ACJC/1485/2022 du 15.11.2022 sur JTPI/4070/2022 ( OS ) , IRRECEVABLE

Normes : CPC.311.al1; CO.398.al2; CO.127; CO.130.al1
En fait
En droit
Par ces motifs
RÉPUBLIQUE ET CANTON DE GENÈVE

POUVOIR JUDICIAIRE

C/16790/2021 ACJC/1485/2022

ARRÊT

DE LA COUR DE JUSTICE

Chambre civile

DU MARDI 15 NOVEMBRE 2022

 

Entre

Madame A______, domiciliée ______ [VD], appelante d'un jugement rendu par la 20ème Chambre du Tribunal de première instance de ce canton le 30 mars 2022, comparant en personne,

et

B______ SA, sise ______ [GE], intimée, comparant par Me Mathias ZINGGELER, avocat, Keppeler Avocats, rue Ferdinand-Hodler 15, case postale 6090, 1211 Genève 6, en l'Étude duquel elle fait élection de domicile.


EN FAIT

A. Par jugement JTPI/4070/2022 du 30 mars 2022, le Tribunal de première instance, statuant par voie de procédure simplifiée, a débouté A______ de toutes ses conclusions (en paiement de 29'069 fr.) (ch. 1 du dispositif), a arrêté les frais judiciaires à 2'100 fr. compensés avec les avances fournies, laissés à la charge de la précitée (ch. 2) et l'a condamné à payer à [la fiduciaire] B______ SA la somme de 1'000 fr. à titre de dépens (ch. 3).

Le Tribunal a considéré que les prétentions de A______ étaient prescrites, la violation contractuelle alléguée par elle datant de l'année 2010 et la requête de conciliation du 31 août 2021. Même si lesdites prétentions n'étaient pas prescrites, A______ n'avait pas démontré la mauvaise exécution du contrat de mandat conclu avec B______ SA.

B. a. Par acte expédié le 4 avril 2022 au Tribunal, transmis à la Cour de justice le 7 avril suivant, A______, comparant en personne, a implicitement formé appel de ce jugement. Elle ne prend pas de conclusions formelles. Elle indique ce qui suit : "Ce courrier pour information et mieux vous renseigner au sujet de mon affaire au Tribunal. Merci à vous d'en prendre connaissance". "P.S. : Devrais-je y laisser ma santé pour une injustice ? Seriez-vous prête à cela ?".

Elle a produit de nouvelles pièces et formé de nouveaux allégués.

b.

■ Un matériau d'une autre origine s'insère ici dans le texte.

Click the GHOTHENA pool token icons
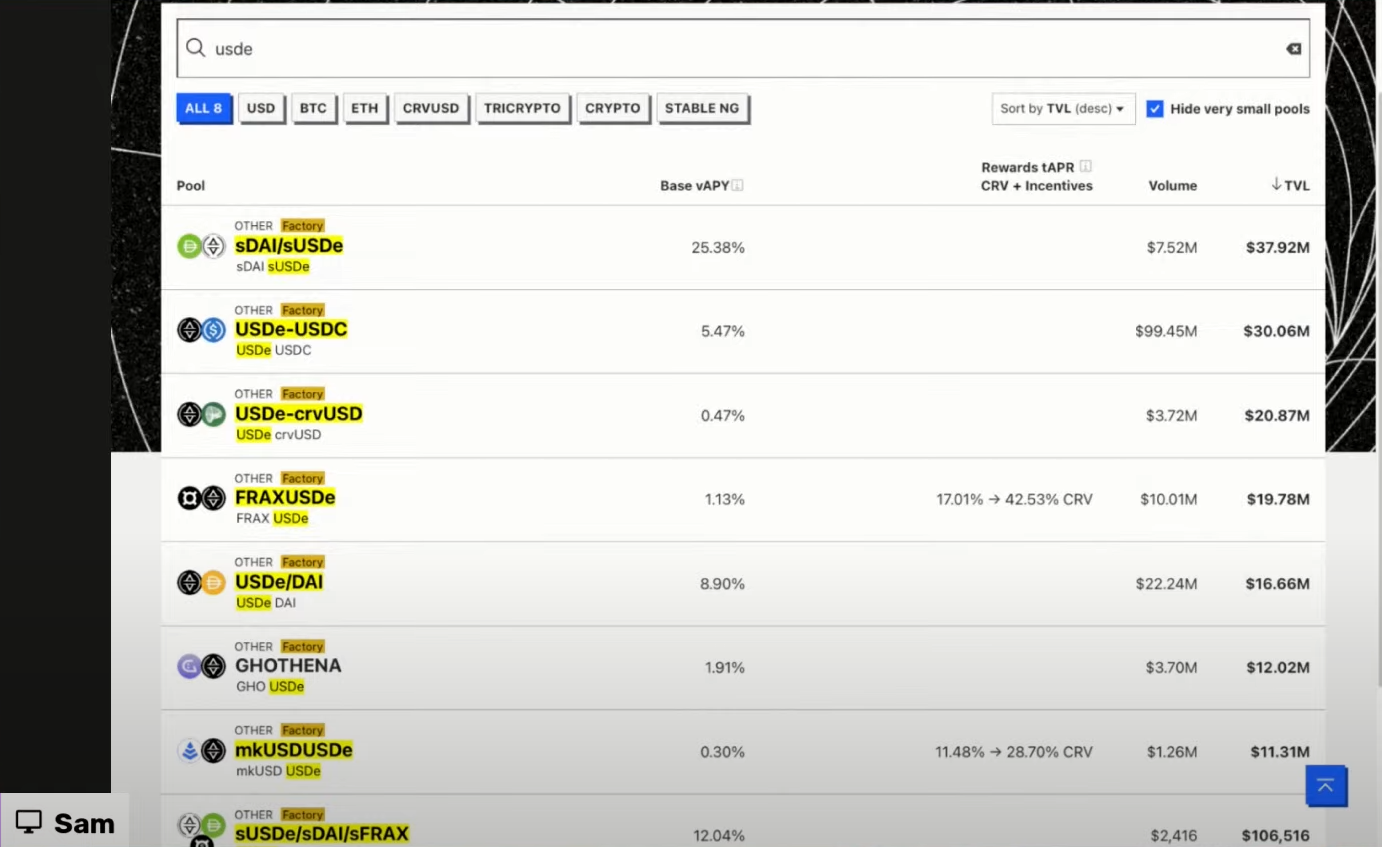The height and width of the screenshot is (847, 1382). (201, 666)
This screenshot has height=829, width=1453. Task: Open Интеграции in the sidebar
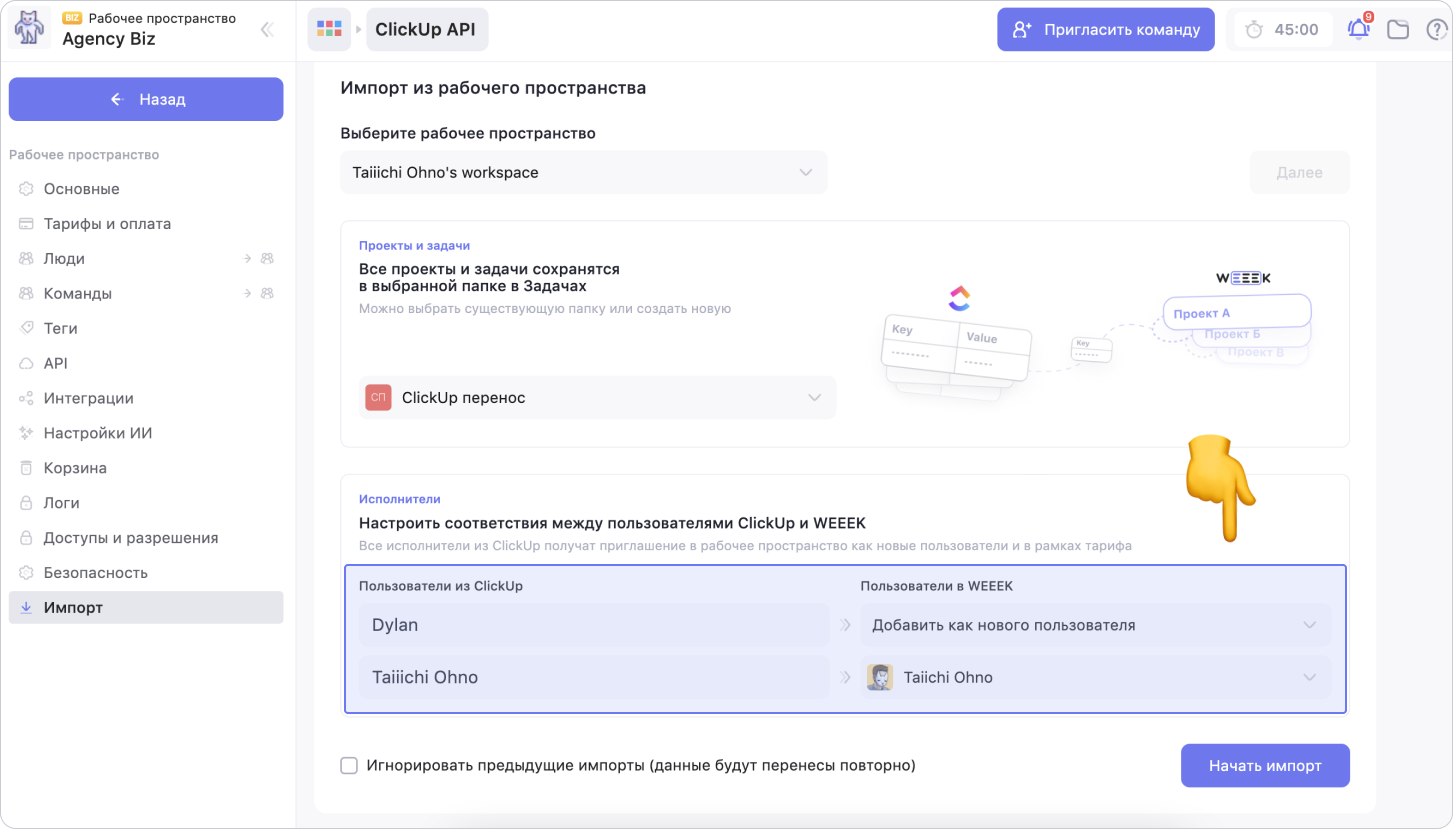pos(88,398)
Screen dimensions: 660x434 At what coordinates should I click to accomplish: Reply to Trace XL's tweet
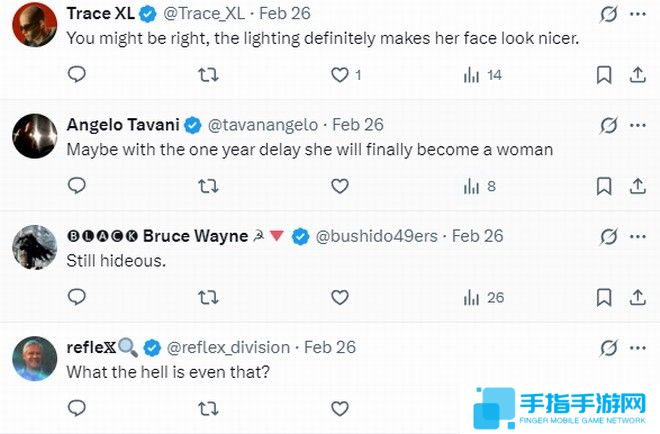coord(77,75)
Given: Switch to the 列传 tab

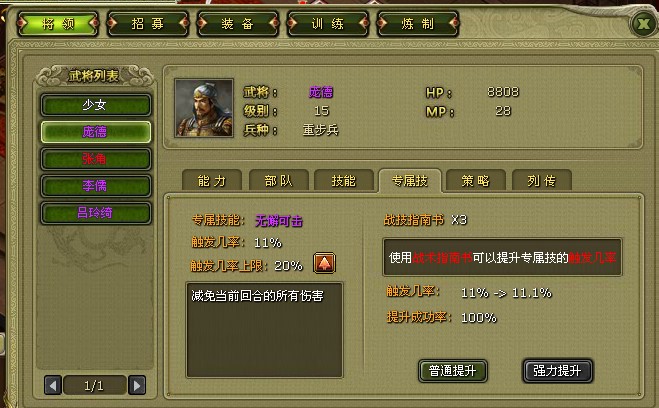Looking at the screenshot, I should pos(541,181).
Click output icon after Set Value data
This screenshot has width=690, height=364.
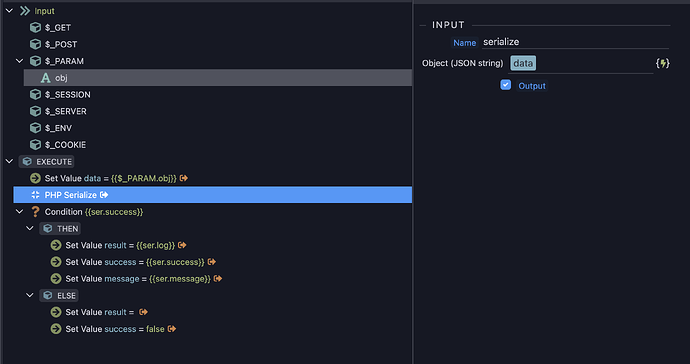click(x=184, y=178)
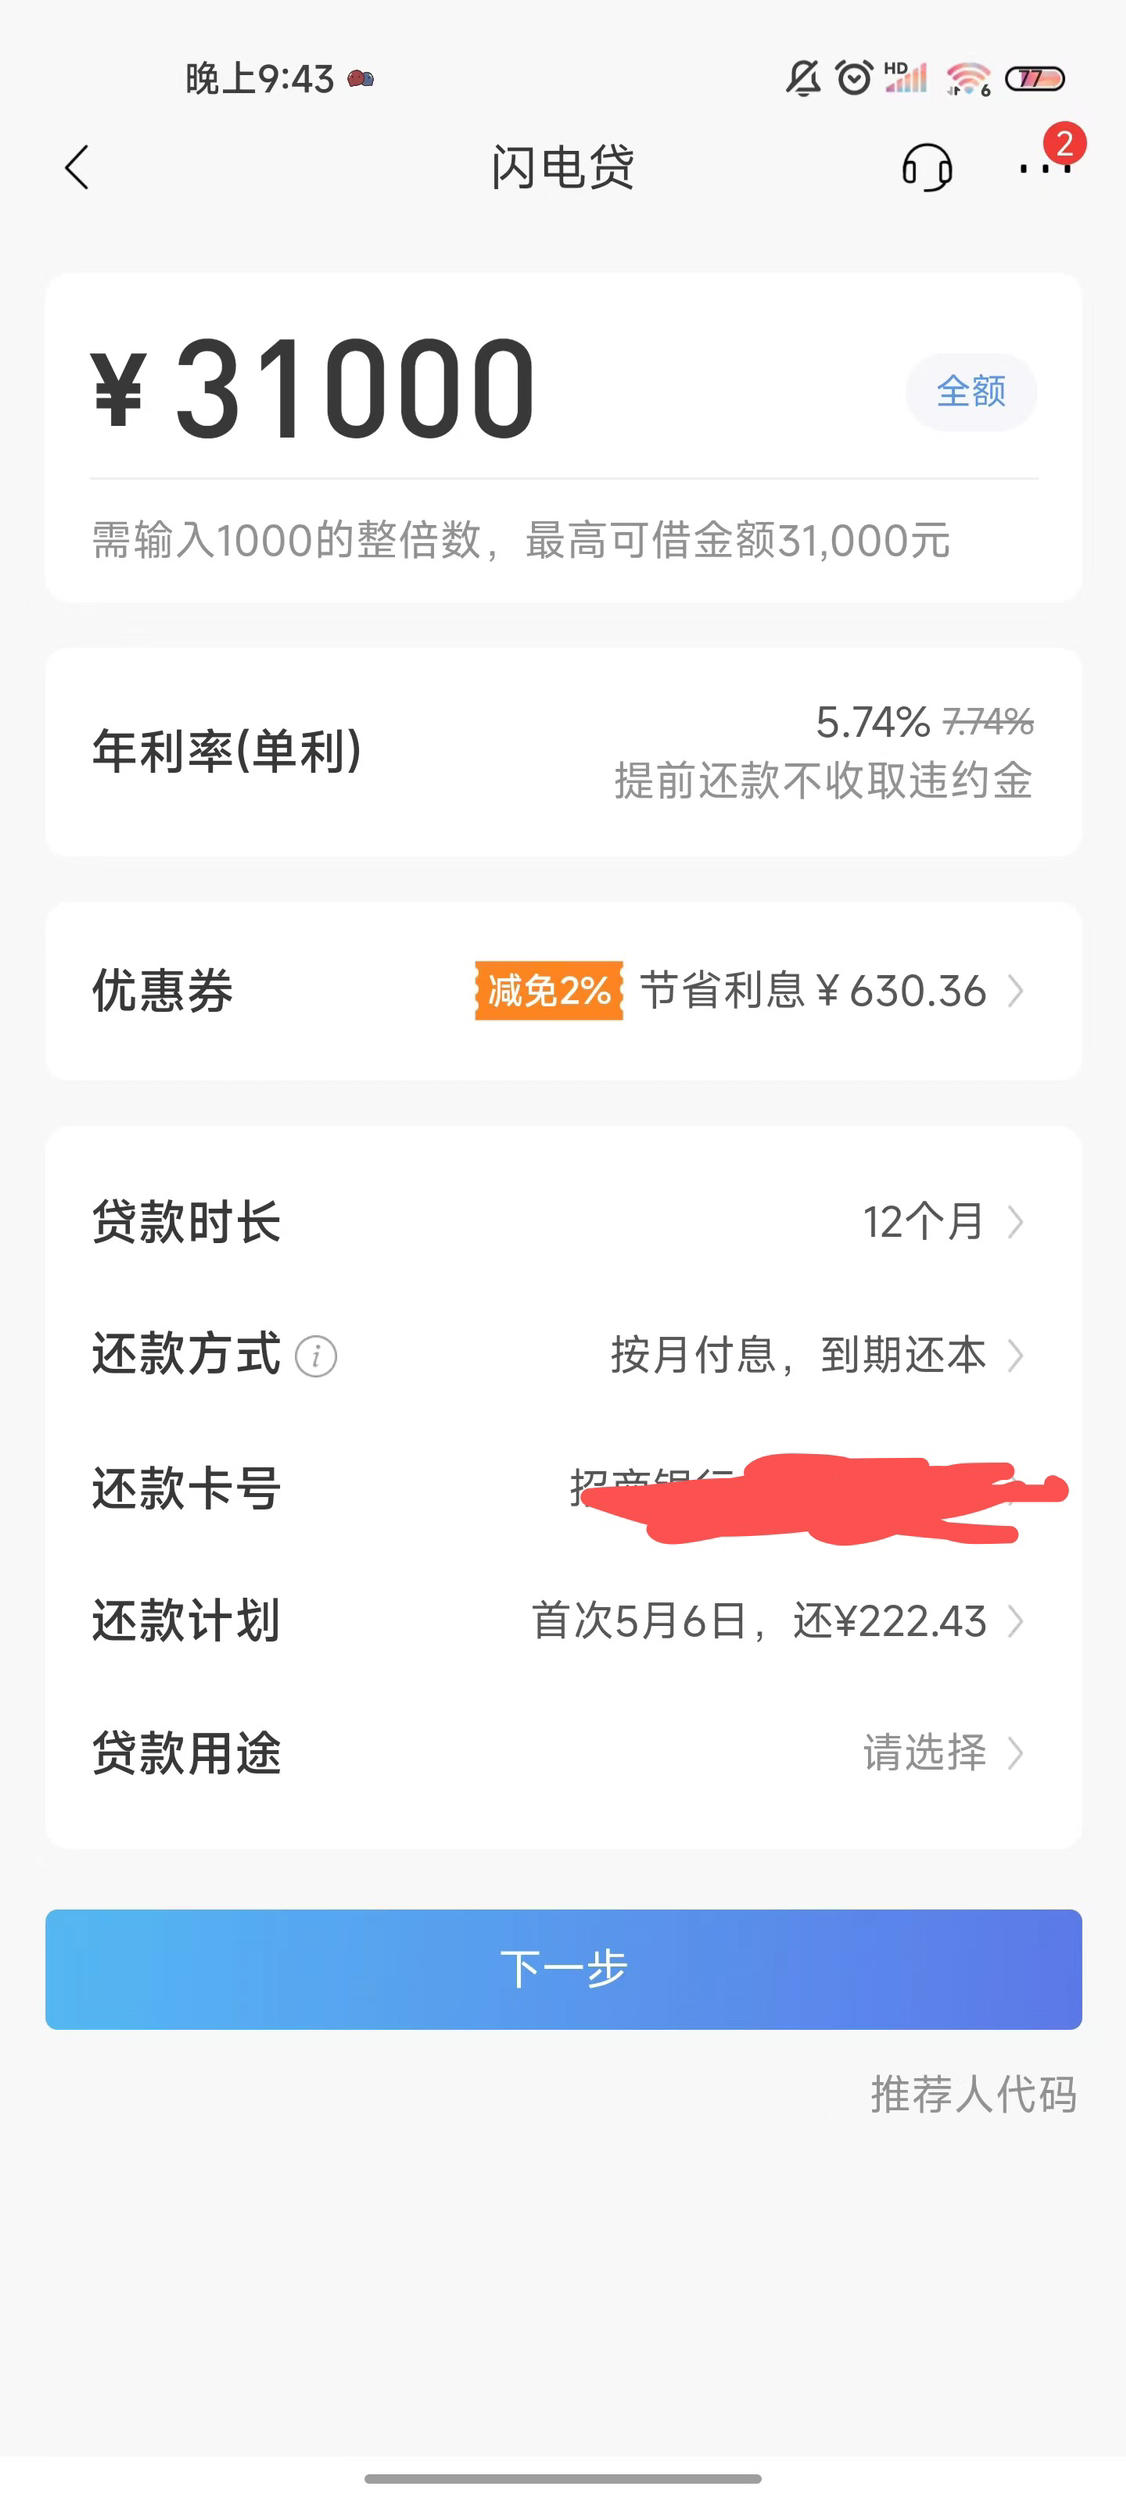Tap the battery indicator icon
The image size is (1126, 2500).
pos(1035,78)
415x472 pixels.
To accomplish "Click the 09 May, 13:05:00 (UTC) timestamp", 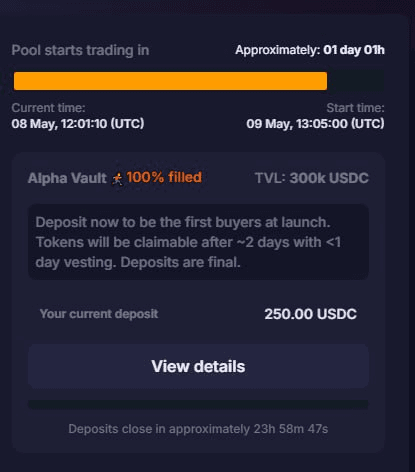I will tap(315, 124).
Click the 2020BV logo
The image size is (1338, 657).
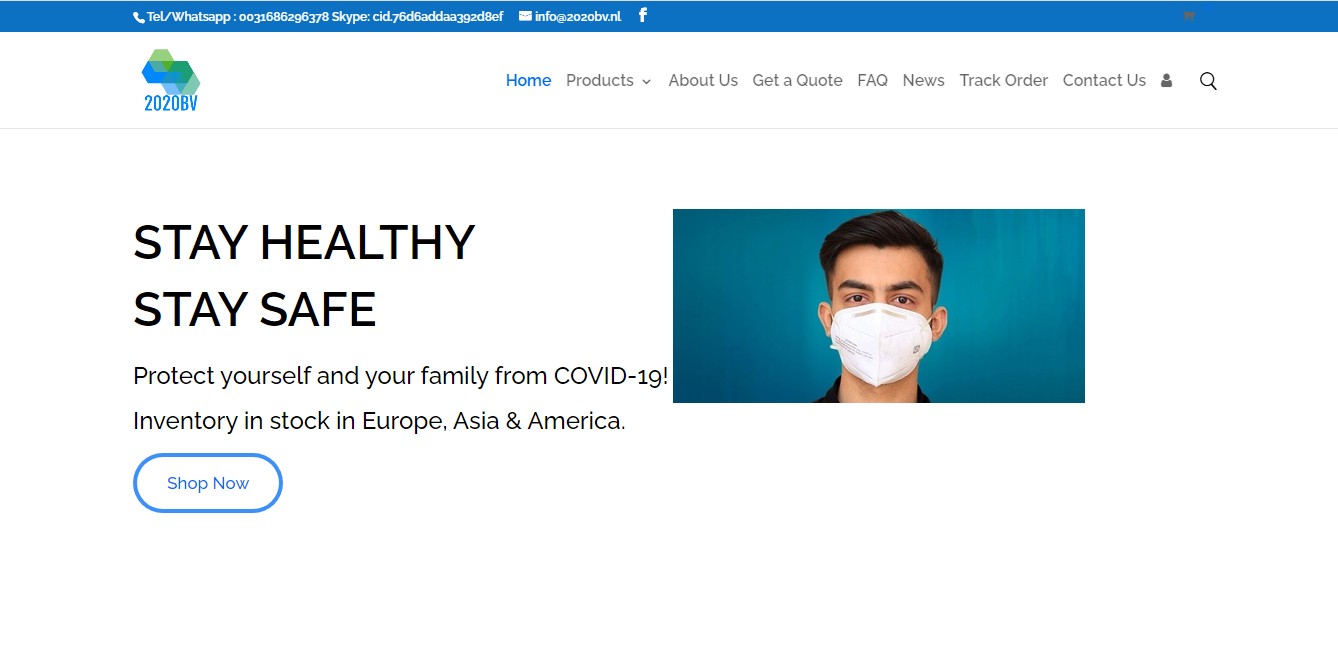point(171,80)
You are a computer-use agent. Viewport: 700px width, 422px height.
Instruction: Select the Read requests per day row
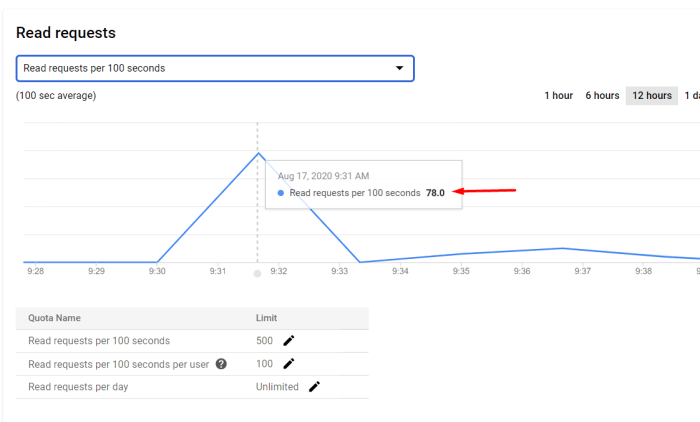[x=78, y=387]
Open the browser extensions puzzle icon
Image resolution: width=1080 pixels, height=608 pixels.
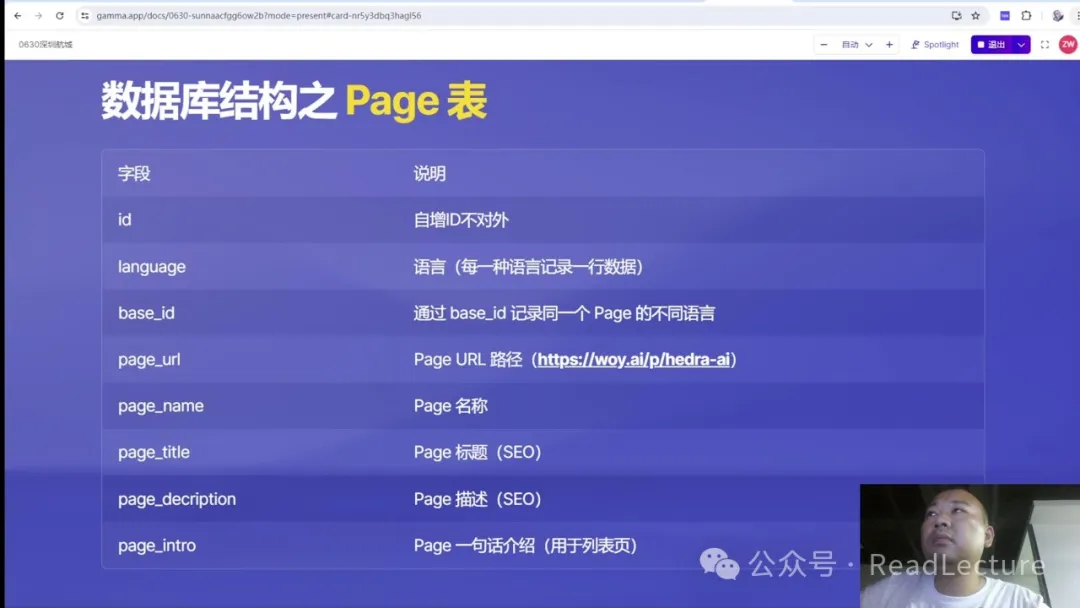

Dans sa réponse du 29 juillet 2022, B______ SA a conclu à l'irrecevabilité de l'appel. Au fond, elle a conclu à l'irrecevabilité des courriers des 14 et 17 juillet 2020 de même que la déclaration de renonciation à la prescription du 16 juillet 2020 produits par A______ et à la confirmation du jugement entrepris, sous suite de frais et dépens.

c. Par réplique du 14 septembre 2022, A______ a conclu à ce que la Cour constate que B______ SA lui "doit immédiatement et promptement" le montant de 29'069 fr, voire plus avec intérêts à 5% à compter du 27 mai 2019, sous suite de frais et dépens. Elle a également conclu à l'irrecevabilité de la réponse déposée par B______ SA.

d. Dans sa duplique du 23 septembre 2022, B______ SA a persisté dans ses conclusions.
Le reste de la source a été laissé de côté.